Lo que hay que saber para usarlo bien: amplio espectro (que cubra UVA y UVB), aplicación generosa (la mayoría de la gente se pone la mitad de lo necesario), reaplicación si hay exposición prolongada, y todos los días, también en invierno y en interiores con ventanas. Es tan aburrido como potente. La jerarquía de KRECE es tajante: antes de gastar un euro en cualquier otro activo, ten resuelto el protector solar. Es la base literal sobre la que todo lo demás construye, y sin ella, los retinoides y la vitamina C rinden la mitad.

Retinoides: el activo mejor estudiado de la dermatología

+

Después del sol, los retinoides (derivados de la vitamina A) son el activo antiedad con más respaldo, y por mucho. Un metaanálisis en red de 2025, con 23 ensayos aleatorizados y casi 4.000 participantes, confirmó que mejoran las arrugas finas, la pigmentación y estimulan el colágeno. La jerarquía dentro de la familia: la tretinoína (ácido retinoico, solo con receta) es el patrón oro; el retinol y el retinaldehído, disponibles sin receta, son versiones más suaves y algo menos potentes que el cuerpo convierte en ácido retinoico.

Cómo usarlos sin sufrir: se aplican de noche (son fotosensibles), se empieza despacio (dos o tres veces por semana) para que la piel se adapte, y los resultados tardan de tres a seis meses. El precio a pagar es la irritación inicial (rojez, descamación), que se maneja con paciencia y hidratación, y una regla innegociable: están contraindicados en el embarazo por ser teratógenos. Para quien no tolera el retinol, el bakuchiol es la alternativa vegetal más suave, aunque con menos evidencia. El detalle de la formulación tópica está en la formulación cosmecéutica.

Vitamina C: el antioxidante que sinergiza con el sol

+

La vitamina C tópica es el tercer pilar, y su papel es doble: es un antioxidante que neutraliza el daño de los radicales libres, y ayuda a frenar la degradación del colágeno y a estimular su síntesis. Su mejor virtud es que sinergiza con la fotoprotección: aplicada por la mañana, debajo del protector solar, refuerza la defensa contra el daño ultravioleta que el SPF no bloquea al 100%. Es el complemento natural del sol.

La letra pequeña, que aquí es técnica y decisiva: la vitamina C es inestable y la formulación lo es todo. La forma con más evidencia es el ácido L-ascórbico al 15%, idealmente combinado con vitamina E al 1% y ácido ferúlico al 0,5%, la fórmula que estabiliza el activo y multiplica su efecto. Un envase opaco y hermético, porque la luz y el aire la degradan. Comprar «vitamina C» sin fijarse en la forma, la concentración y el envase es tirar el dinero.
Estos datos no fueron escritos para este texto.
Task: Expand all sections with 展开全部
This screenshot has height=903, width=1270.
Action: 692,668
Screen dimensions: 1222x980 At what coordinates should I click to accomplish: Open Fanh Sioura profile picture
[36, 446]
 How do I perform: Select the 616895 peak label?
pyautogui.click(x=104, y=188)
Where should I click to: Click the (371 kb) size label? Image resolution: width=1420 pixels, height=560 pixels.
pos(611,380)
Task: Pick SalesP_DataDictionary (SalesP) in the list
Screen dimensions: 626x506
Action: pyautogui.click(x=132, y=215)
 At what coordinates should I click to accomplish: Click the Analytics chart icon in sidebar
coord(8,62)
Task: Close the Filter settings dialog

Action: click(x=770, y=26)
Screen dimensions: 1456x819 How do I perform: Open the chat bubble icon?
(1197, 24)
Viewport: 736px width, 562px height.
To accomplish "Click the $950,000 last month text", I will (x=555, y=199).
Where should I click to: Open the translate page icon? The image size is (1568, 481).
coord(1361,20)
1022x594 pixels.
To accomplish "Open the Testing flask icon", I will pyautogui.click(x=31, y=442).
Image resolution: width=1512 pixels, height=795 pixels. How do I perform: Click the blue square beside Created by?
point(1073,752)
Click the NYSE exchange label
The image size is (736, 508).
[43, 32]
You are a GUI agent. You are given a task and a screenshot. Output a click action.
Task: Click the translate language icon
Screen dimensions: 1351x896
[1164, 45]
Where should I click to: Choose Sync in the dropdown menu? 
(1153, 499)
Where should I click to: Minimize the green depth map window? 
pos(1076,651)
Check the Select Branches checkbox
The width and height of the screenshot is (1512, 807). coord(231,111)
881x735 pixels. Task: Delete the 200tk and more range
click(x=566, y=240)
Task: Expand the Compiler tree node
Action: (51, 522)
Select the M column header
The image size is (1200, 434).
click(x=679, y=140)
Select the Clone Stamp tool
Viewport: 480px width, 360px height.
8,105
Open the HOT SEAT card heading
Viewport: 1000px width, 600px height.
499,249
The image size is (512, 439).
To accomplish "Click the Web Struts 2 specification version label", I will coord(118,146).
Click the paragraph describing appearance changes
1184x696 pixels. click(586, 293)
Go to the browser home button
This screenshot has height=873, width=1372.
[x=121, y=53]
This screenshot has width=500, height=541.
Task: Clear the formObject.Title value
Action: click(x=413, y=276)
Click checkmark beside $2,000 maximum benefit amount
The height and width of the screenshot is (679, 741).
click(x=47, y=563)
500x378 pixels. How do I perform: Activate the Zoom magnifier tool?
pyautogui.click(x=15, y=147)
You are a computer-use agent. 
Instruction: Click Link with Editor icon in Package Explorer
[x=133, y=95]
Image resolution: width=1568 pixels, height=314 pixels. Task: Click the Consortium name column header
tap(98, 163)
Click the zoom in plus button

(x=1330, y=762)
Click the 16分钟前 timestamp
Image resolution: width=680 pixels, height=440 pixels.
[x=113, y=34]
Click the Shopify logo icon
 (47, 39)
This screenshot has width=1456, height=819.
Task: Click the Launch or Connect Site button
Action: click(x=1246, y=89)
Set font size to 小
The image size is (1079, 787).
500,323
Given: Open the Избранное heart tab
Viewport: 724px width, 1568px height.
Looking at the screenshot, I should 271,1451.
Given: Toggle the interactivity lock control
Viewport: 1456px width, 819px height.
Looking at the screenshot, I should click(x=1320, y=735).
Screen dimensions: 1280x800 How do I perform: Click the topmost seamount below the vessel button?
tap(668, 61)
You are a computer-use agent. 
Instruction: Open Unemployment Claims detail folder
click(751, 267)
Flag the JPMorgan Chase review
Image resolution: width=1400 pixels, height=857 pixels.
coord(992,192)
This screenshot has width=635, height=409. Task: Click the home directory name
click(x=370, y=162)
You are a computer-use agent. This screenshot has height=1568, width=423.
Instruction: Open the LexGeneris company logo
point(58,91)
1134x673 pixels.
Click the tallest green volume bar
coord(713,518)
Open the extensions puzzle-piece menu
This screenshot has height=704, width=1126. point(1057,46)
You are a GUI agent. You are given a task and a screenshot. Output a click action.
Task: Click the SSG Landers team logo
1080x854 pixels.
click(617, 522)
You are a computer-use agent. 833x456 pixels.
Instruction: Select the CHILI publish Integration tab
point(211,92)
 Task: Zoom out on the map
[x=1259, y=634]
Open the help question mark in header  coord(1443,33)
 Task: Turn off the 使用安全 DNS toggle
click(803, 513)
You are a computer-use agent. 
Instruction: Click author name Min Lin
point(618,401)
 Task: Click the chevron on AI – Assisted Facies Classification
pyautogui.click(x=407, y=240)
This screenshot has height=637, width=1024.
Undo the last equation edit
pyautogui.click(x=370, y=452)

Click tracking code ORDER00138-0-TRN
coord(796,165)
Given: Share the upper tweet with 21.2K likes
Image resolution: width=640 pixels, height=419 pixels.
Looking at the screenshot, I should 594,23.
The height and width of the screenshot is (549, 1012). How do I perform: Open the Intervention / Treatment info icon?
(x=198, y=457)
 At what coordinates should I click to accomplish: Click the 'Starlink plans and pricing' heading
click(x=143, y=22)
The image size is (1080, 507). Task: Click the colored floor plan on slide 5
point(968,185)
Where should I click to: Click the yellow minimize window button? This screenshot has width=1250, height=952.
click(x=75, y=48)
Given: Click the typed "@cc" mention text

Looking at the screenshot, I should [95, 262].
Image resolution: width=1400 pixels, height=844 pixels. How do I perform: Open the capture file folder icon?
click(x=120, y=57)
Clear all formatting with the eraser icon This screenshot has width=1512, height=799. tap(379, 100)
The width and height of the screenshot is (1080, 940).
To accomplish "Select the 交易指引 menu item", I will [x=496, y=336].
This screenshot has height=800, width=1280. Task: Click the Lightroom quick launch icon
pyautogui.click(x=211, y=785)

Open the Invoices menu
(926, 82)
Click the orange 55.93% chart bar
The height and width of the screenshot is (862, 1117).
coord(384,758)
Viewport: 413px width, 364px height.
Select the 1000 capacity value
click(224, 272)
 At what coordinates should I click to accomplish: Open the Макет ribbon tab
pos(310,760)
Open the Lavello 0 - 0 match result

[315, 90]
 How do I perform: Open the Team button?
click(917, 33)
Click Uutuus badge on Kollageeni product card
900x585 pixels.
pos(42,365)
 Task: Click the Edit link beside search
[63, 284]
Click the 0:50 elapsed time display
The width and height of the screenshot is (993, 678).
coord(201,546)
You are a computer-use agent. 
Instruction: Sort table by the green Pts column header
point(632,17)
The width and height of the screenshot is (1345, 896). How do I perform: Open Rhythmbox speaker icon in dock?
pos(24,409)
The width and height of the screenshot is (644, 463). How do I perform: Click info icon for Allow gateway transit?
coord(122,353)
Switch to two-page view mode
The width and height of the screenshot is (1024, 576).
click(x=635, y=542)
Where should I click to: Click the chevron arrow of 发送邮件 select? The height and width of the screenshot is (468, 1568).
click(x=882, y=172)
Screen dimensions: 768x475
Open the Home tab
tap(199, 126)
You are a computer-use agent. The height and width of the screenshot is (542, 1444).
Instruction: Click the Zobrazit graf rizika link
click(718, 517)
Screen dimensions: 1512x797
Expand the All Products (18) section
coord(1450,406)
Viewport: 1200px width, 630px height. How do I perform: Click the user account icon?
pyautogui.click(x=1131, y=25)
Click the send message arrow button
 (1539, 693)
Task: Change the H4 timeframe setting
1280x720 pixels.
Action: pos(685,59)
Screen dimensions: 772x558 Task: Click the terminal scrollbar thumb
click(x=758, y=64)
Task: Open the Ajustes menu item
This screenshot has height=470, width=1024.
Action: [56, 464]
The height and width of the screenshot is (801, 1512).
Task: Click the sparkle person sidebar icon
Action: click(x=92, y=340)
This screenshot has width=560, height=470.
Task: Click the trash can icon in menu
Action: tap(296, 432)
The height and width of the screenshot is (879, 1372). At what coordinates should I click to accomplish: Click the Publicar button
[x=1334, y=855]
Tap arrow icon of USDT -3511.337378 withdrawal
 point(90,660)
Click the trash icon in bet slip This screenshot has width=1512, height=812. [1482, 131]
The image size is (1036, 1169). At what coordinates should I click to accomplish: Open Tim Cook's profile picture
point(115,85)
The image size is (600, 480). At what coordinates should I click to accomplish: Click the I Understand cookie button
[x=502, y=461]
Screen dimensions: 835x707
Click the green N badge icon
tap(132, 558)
La sinergia con el colágeno y el ácido hialurónico se desarrolla en colágeno, vitamina C y ácido hialurónico, y la molécula como suplemento en vitamina C.

Niacinamida: el activo multifuncional de tolerancia excepcional

+

La niacinamida (vitamina B3) cierra el cuarteto, y su gracia es que hace varias cosas a la vez y le sienta bien a casi todo el mundo. Refuerza la barrera cutánea (mejora la retención de hidratación), regula el sebo, atenúa la hiperpigmentación y las manchas, y reduce la rojez. No es espectacular en ninguna de esas funciones por separado, pero su combinación de utilidad amplia y tolerancia altísima la hace un activo casi universal.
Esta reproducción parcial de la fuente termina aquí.